Please give only the number of lines in the listing below that contain "menuitem".

Supplied data:
»»

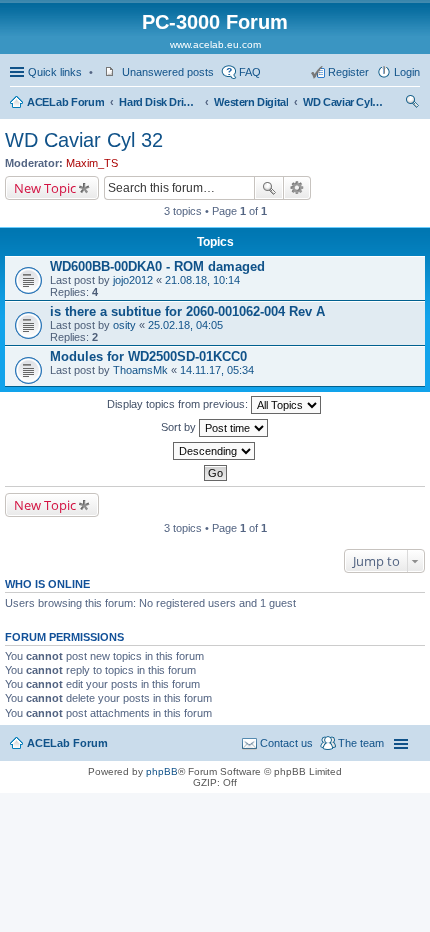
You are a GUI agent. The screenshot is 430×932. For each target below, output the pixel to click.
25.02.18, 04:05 (185, 325)
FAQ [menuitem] (250, 72)
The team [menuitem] (361, 743)
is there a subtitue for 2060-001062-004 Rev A (187, 311)
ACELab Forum (65, 102)
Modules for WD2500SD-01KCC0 (148, 356)
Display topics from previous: (179, 404)
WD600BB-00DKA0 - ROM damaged (157, 266)
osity (124, 325)
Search (269, 188)
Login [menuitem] (407, 72)
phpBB (162, 771)
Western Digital (251, 102)
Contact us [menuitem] (286, 743)
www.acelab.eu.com (215, 44)
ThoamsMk (140, 370)
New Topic (45, 188)
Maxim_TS (92, 163)
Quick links (55, 72)
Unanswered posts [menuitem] (168, 72)
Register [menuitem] (348, 72)
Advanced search (297, 188)
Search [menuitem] (412, 104)
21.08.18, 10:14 (202, 280)
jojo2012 (133, 280)
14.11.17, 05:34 (217, 370)
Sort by (180, 427)
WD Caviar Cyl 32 (343, 102)
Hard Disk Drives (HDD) (159, 102)
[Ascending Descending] (215, 451)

««

Written answer: 7